• Bloc de texte:
▼

Législatives: après les désistements, l'enjeu des reports de voix avant une coalition loin de faire consensus

A quatre jours du scrutin, la gauche et la majorité sortante se sont efforcées mercredi de convaincre leurs électeurs d'appliquer le "front républicain" dans les urnes dimanche alors que les nombreux désistements pourraient priver le RN de majorité absolue et conduire à...

Des affiches de campagne pour le 2e tour des législatives, le 2 juillet 2024 à Libourne, en Gironde © Philippe LOPEZ
Des affiches de campagne pour le 2e tour des législatives, le 2 juillet 2024 à Libourne, en Gironde © Philippe LOPEZ

A quatre jours du scrutin, la gauche et la majorité sortante se sont efforcées mercredi de convaincre leurs électeurs d'appliquer le "front républicain" dans les urnes dimanche alors que les nombreux désistements pourraient priver le RN de majorité absolue et conduire à la formation d'une coalition, encore loin de faire consensus.

Le parti d'extrême droite sera-t-il moins haut que prévu le 7 juillet? Un sondage Toluna Harris Interactive, le premier depuis le dépôt des candidatures, chiffre désormais le nombre de sièges pour le RN entre 190 et 220, loin des 289 requis pour obtenir une majorité absolue. Au soir du premier tour, ce même institut donnait jusqu’à 260 députés aux lepénistes.

Le Nouveau Front populaire obtiendrait désormais entre 159 et 183 sièges, le camp présidentiel entre 110 et 135.

En cause, l'ampleur des désistements -- 130 pour la gauche, plus de 80 pour les macronistes -- qui a fait chuter le nombre de triangulaires et pourrait contribuer à contenir une partie de la vague bleu marine.

L'élément-clé du second tour sera donc la proportion d'électeurs qui suivront les consignes de désistement.

▲

• Consigne: Rédigez la suite de l'article sur les reports de voix aux législatives, en commençant juste après sa dernière phrase. Le listing qui suit ne sert à rien ici.

• Données fournies:
▼

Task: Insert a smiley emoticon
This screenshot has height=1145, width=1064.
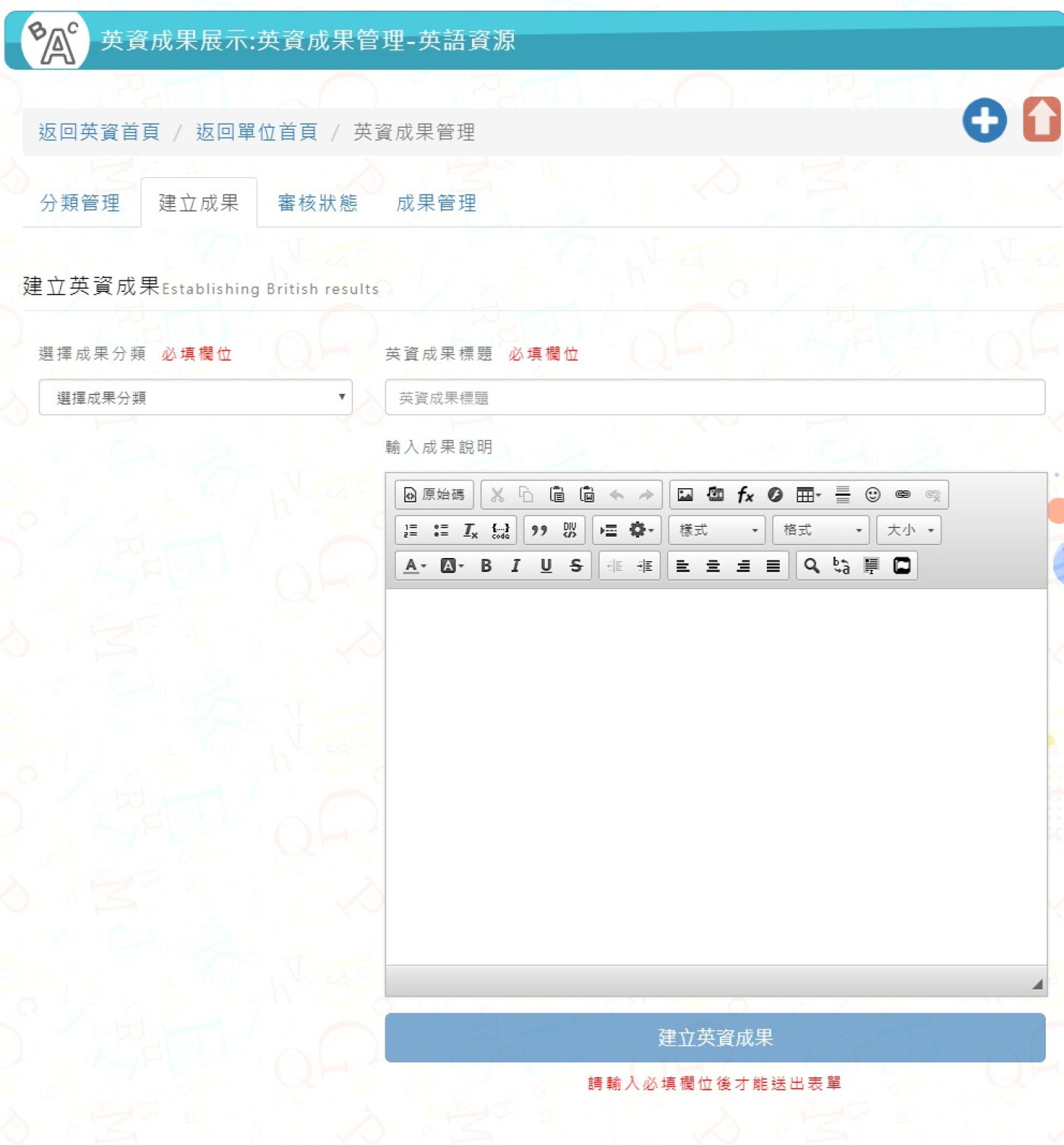Action: tap(872, 495)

▲

• Réponse attendue:
"Cela ne fait pas plaisir évidemment à beaucoup de Français de devoir faire barrage au Rassemblement national en utilisant un autre bulletin qu'ils n'auraient pas voulu", a concédé le Premier ministre Gabriel Attal. Mais, "c'est notre responsabilité que de le faire".

Même son de cloche du côté d'Edouard Philippe. L'ex-chef du gouvernement votera pour "un candidat communiste (...) qui me paraît relever d'une exigence démocratique que je partage".

Marine Le Pen a raillé sur TF1 ces rapprochements qui aboutissent, selon elle, à la création d'"un parti unique". "Et qu'est-ce qu'il propose? Le bourbier", a-t-elle taclé. 

Une coalition encore lointaine

La leader d'extrême droite a évoqué un seuil de quelque 270 députés, complétée avec des soutiens "divers droite, divers gauche, LR", pour que son poulain Jordan Bardella accepte Matignon.

L'intéressé a répété mercredi soir qu'il n'irait que s'il avait une majorité absolue. En se donnant une marge de "trois ou quatre sièges". 

Dans l'hypothèse où le RN ne pourrait pas gouverner, les macronistes, une partie de la gauche sans LFI et certains LR pourraient essayer de former une "grande coalition", courante dans les pays européens mais étrangère aux traditions françaises.

Ce scénario est encore loin de faire l'unanimité, d'autant plus que l'absence du mouvement de Jean-Luc Mélenchon empêcherait d'avoir une majorité absolue. 

Emmanuel Macron a martelé en Conseil des ministres qu'il n'était "pas question" de "gouverner" avec LFI.

Une position partagée par... les Insoumis, qui n'entendent gouverner que pour appliquer leur programme.

Et, si Marine Tondelier n'a pas fermé la porte à ce scénario, elle exclut un nouveau "Premier ministre macroniste", la députée Sandrine Rousseau jugeant qu'une telle coalition reviendrait à "trahir" les électeurs.

La campagne éclair déclenchée par le séisme de la dissolution reste tendue.

La porte-parole du gouvernement Prisca Thevenot a été victime, avec son équipe, d'"une agression lors d'une opération de collage d'affiches électorales" mercredi soir à Meudon dans les Hauts-de-Seine.

Une de ses collaboratrices et un militant ont été blessés, selon une source proche du dossier. Quatre personnes, dont trois mineurs, ont été interpellées, d'après le parquet de Nanterre qui a ouvert une enquête. 

Le RN refuse le débat

Gabriel Attal, Marine Tondelier et Jordan Bardella ont défendu tour à tour leur programme mercredi soir sur BFMTV, qui a dû acter "l'impossibilité de monter un débat", le Rassemblement national demandant en vain que le Nouveau Front populaire soit représenté par Jean-Luc Mélenchon.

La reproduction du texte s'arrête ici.